Ti₃C₂T_x (MXene) is adopted as a potential electrocatalyst for energy conversion owing to its outstanding conductivity and tunable chemical surface. However, its intrinsic poor chemical activities and limited active site densities are detrimental to corresponding reactions, for example hydrogen evolution reaction (HER). In this work, MXene decorated by phosphorus-doped TiO₂ (P–TiO₂@Ti₃C₂) was successfully designed and synthesized through in-situ phosphorus-doped TiO₂ growth. Enhanced electronic conduction, extended light absorption, and promoted HER reaction kinetics were achieved by synchronously tuning phosphorous doping and oxygen vacancies (OVs). Compared with traditional MXene and corresponding derived materials, P–TiO₂@Ti₃C₂ exhibited Vis-NIR photo-enhanced electrocatalytic HER activity with a small overpotential of 97 mV (at 10 mA cm⁻²) and a low Tafel slope of 48.4 mV dec⁻¹, which performed more efficient than that in darkness. Moreover, the as-synthesized catalyst offered a distinct advantage of long-term stability for more than 50 h along with light irradiation.
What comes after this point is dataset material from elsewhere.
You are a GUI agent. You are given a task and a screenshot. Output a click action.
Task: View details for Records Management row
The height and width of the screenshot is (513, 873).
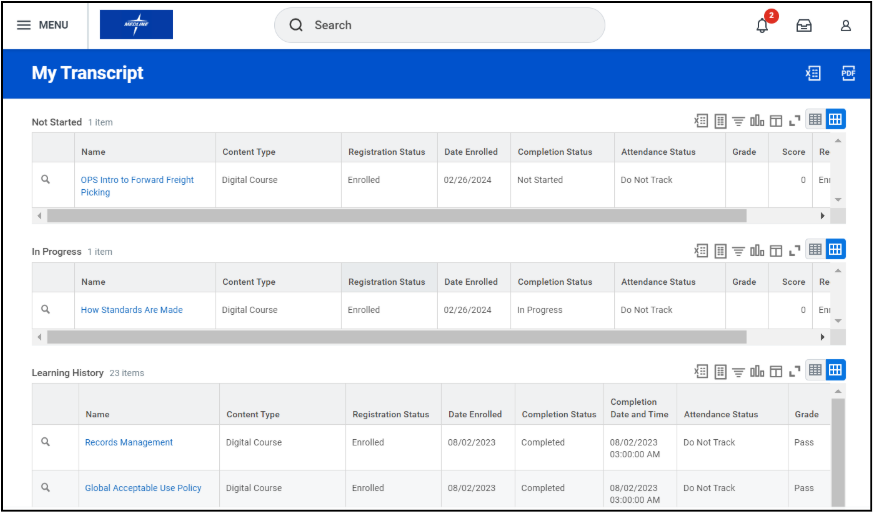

This work provides a novel strategy for constructing MXenes materials with advantageous structures for extensive photo-electrochemical applications.

Ti ₃ C ₂ T _x（MXene）具有出色的电导率和可调节的化学表面，因此被用作能量转换的潜在电催化剂。然而，其固有的不良化学活性和有限的活性位点密度不利于相应的反应，例如放氢反应（HER）。在这项工作中，通过原位掺磷的TiO ₂成功地设计和合成了由掺磷的TiO ₂（P–TiO ₂ @Ti ₃ C ₂）装饰的MXene。生长。通过同步调节磷掺杂和氧空位（OVs），可以增强电子传导，延长光吸收和促进HER反应动力学。与传统的MXene及其相应的衍生材料相比，P–TiO ₂ @Ti ₃ C ₂表现出Vis-NIR光增强的电催化HER活性，具有97 mV的小电势（在10 mA cm ^-2时）和低的Tafel斜率48.4 mV dec ^-1，其效果比在黑暗中要好。此外，合成后的催化剂具有超过50小时的长期稳定性以及光照射的明显优势。这项工作为构造具有有利结构的MXenes材料提供了一种新颖的策略，可用于广泛的光电化学应用。